>> start

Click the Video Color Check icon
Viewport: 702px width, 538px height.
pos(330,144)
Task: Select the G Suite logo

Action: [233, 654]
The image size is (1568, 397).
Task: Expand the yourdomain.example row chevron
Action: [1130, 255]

>> end

- Exercise instructions
Format the records above as a JSON list of strings, with one string per line and no blank lines.

- Written answer
[
  "Click the Video Color Check icon",
  "Viewport: 702px width, 538px height.",
  "pos(330,144)",
  "Task: Select the G Suite logo",
  "Action: [233, 654]",
  "The image size is (1568, 397).",
  "Task: Expand the yourdomain.example row chevron",
  "Action: [1130, 255]"
]